Protests are scheduled for Glasgow, Edinburgh, Aberdeen, Dundee and Forres in Moray.

In Edinburgh, a short Armistice Day service is expected to start at 10:52 on Saturday in Princes Street Gardens. There will be two-minute silence at 11:00.

A pro-Palestinian protest is scheduled on nearby Waverley Bridge at 12:00.”

So as we see, in the days before the November 11th anti-Israel demonstrations, the BBC News website had already provided potential protesters with a handy guide to their legal rights and given its Scottish audiences details of events organised by anti-Israel activists – but without informing them that the recently formed and offensively and inaccurately named “Gaza Genocide Emergency Committee” includes organisations with links to Hamas such as ‘Friends of Al Aqsa’ as well as controversial groups such as the SACC MEND and ‘Palestine Action‘. 

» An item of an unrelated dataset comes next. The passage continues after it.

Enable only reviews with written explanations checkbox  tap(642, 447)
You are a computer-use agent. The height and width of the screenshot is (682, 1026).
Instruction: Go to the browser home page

The BBC News website’s reporting on the November 11th demonstrations themselves was mostly found in a written report titled ‘Rishi Sunak condemns criminality on day of protests in London’ which focused on events in Britain’s capital.

“Rishi Sunak has condemned “violent, wholly unacceptable” actions by far-right groups and “Hamas sympathisers” after protests and clashes in London.

About 300,000 pro-Palestinian protesters marched to call for a ceasefire, in the biggest UK rally since the Israel-Gaza war began. […]

BBC reporters at the protest said the rally appeared largely peaceful. […]

On the pro-Palestinian march, chants of “free Palestine” and “ceasefire now” could be heard as crowds began marching from London’s Hyde Park.”

Apparently those “BBC reporters at the protest” somehow happened to miss the calls for “death to all Jews” and the annihilation of Israel, the praise for Hitler, the antisemitic chants, slogans and imagery, the presence of Hamas supporters and the antisemitic pamphlets.

Towards the end of the BBC’s report readers find a vague account of part of a statement from the Metropolitan Police:

“The Met was also looking for three individuals it suspects of antisemitic hate crimes during Saturday’s protest.

One shows a woman carrying a placard on which the Jewish symbol, the star of David, is shown to incorporate a Swastika.

Two other men are shown in photographs apparently taken during the march.”

The BBC refrained from informing its readers that the “two other men” were wearing Hamas-style headbands and failed to mention that the police are also looking for a woman who carried a racist placard as well as others.

The BBC’s written report also fails to mention the use of fireworks by protestors or the intimidation of Jewish families leaving a synagogue.

In addition, the BBC News website published filmed reports titled ‘Michael Gove surrounded by pro-Palestinian protestors shouting ‘shame on you’’ and ‘Massive crowds in London demand ceasefire’.

BBC audiences have of course long been used to seeing the BBC downplay antisemitism at anti-Israel demonstrations in the UK:

HOW DID BBC NEWS COVER THIS SUMMER’S ANTI-ISRAEL DEMONSTRATIONS IN THE UK?

BBC NEWS CONTINUES TO IGNORE ANTISEMITISM AT UK ‘PRO-PALESTINIAN’ RALLIES

What is different this time, however, is that the BBC is no longer confining itself to denying its audiences information crucial to their understanding of the real agendas and motivations of such anti-Israel protests. Now BBC audiences are seeing the corporation has chosen to take an active stance by whitewashing an antisemitic slogan, offering advice to anti-Israel protesters on their legal rights and advertising the times and locations of anti-Israel demonstrations.

The BBC really does seem to be determined to compromise whatever is left of its reputation as an ‘impartial’ broadcaster.